Tech scholars and scam victims told lawmakers artificial intelligence (AI) is driving more sophisticated scams during a Senate hearing Thursday morning.
“AI amplifies the impact of scams, enhancing their believability and emotional appeal through personalization,” Dr. Tahir Ekin PhD, professor and the director of the Center for Analytics and Data Science, said.
Lawmakers agreed, saying that while AI has many good uses, its malicious uses pose a difficult task for regulators.
“The main takeaway is that AI can be used for that [scamming], and also a tool that can be used against it,” Sen. Mike Braun (R-Ind.), ranking member of the Senate Special Committee on aging, said. “That’s the conundrum, and we just have to figure it out.”
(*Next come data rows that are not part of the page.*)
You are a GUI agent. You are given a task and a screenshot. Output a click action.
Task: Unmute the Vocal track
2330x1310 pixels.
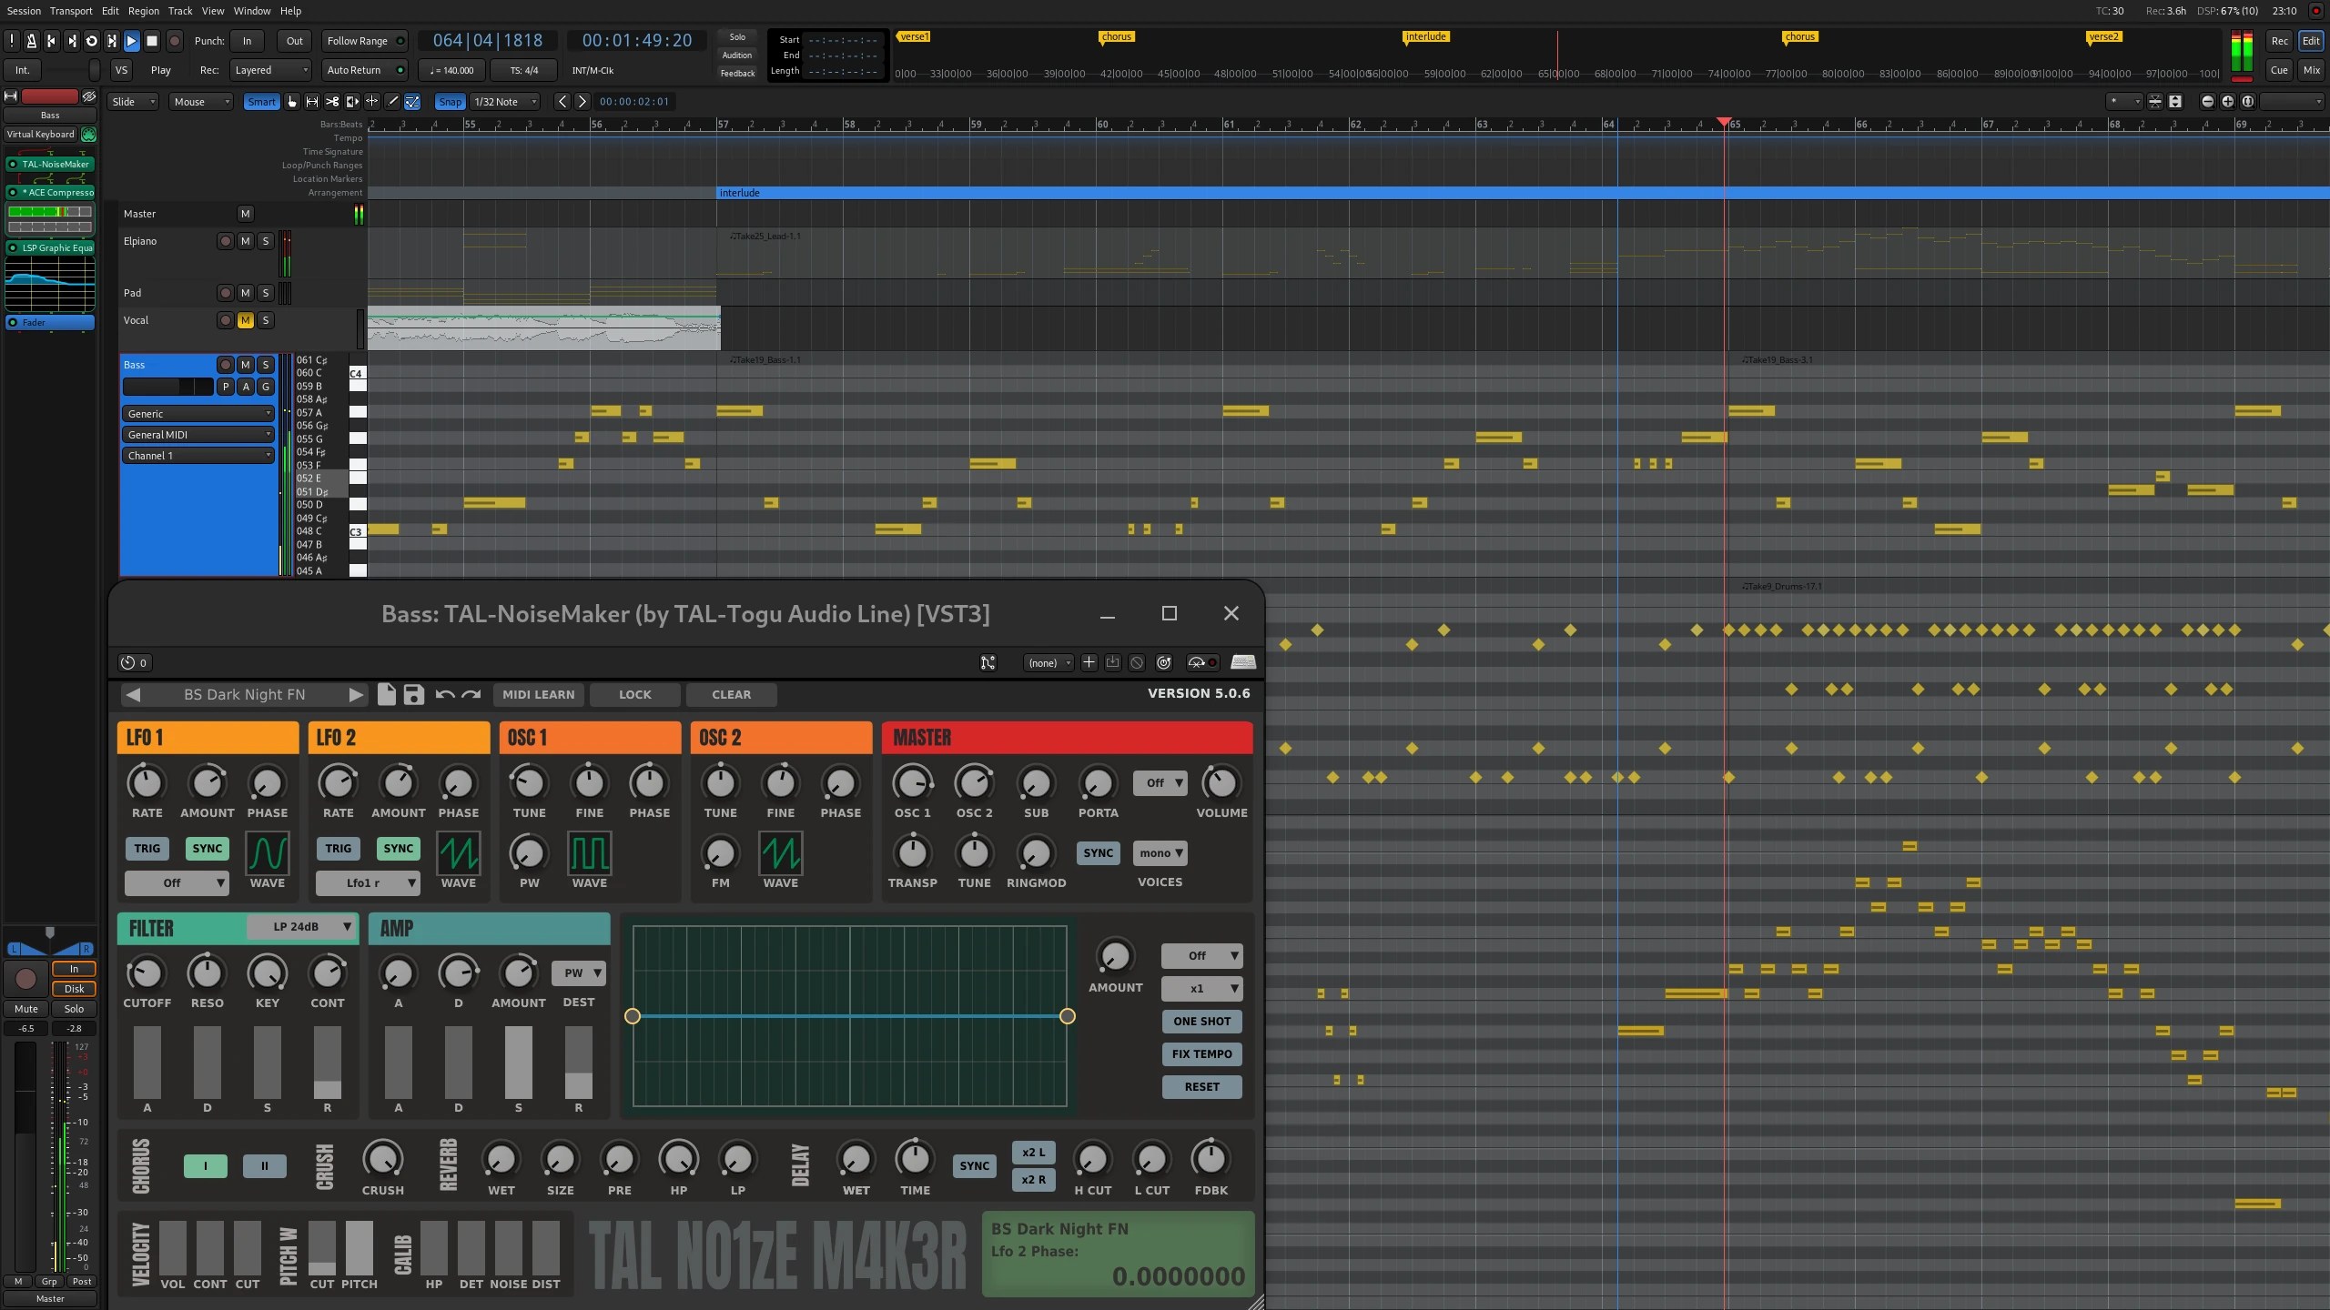(x=245, y=320)
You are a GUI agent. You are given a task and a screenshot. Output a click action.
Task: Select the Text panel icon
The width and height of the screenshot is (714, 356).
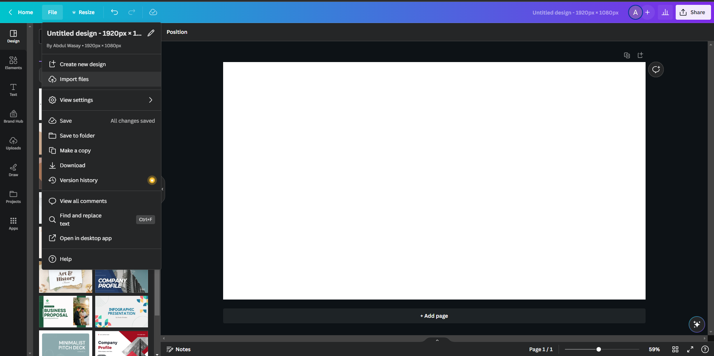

Witness Gary Schildhorn testified about his own experience being scammed. The scammer used AI to mimic his son’s voice. Schildhorn was close to sending the scammer $9,000 when he called his daughter-in-law to ask her about the situation. The scammer had told Schildhorn, posing as an attorney, that his son had been driving while drunk and caused a car accident, and would need 10 percent of a $90,000 bail after failing a breathalyzer. Schildhorn’s daughter-in-law told him this was not the case.
“I said to Brett [his son] that there was no doubt in my mind that it was his voice on the phone—it was the exact cadence with which he speaks,” Schildhorn said. “I sat motionless in my car just trying to process these events. How did they get my son’s voice? The only conclusion I can come up with is that they used artificial intelligence, or AI, to clone his voice.”
According to the Federal Trade Commission, older Americans are more likely to fall victim to scams than younger Americans.
“It has long been an aging committee priority to protect older adults from fraud and from scams,” said committee chair Sen. Bob Casey (D-Pa.), while also noting that AI makes scams harder to detect.
“While we are working to understand potential applications of AI, scammers have been integrating it into their schemes to make their ploys more life-like and convincing,” he said.
Because there is limited regulation regarding AI and scamming, the witnesses suggested some ways for lawmakers to tackle this issue.
“My answer is that there needs to be some legislation that allows these people [anonymous scammers] to be identified,” Schildhorn said.
Since no money was transferred, law enforcement told Schildhorn they could not punish the scammer who targeted him. After reaching out to local law enforcement but failing at getting them to open an investigation, Schildhorn reached out to his local newspaper, the Philadelphia Inquirer, to do a feature on his experience with the attempted scam.
When asked about any advice he would give to other scam victims, Schildhorn said, “I recommend two things; they publicize their story and suggest they contact their bank and recommend a policy where bank tellers are required to ask customers why they may be making an unusual cash withdrawal.”
Other witnesses called scamming “extortion,” and said it should be criminalized, to make scammers legally accountable for the distress they cause their victims.
“Extortion is a crime,” Steve Weisman, a scam expert and editor of Scamicide.com, said. “Attempted extortion is a crime.”
Experts also advised lawmakers to think about the balance between technology innovation while protecting vulnerable Americans, who could be targeted by scammers using AI to make their scams almost undetectable.
“Striking a careful balance between fostering AI innovation and protecting vulnerable populations is paramount,” Ekin said.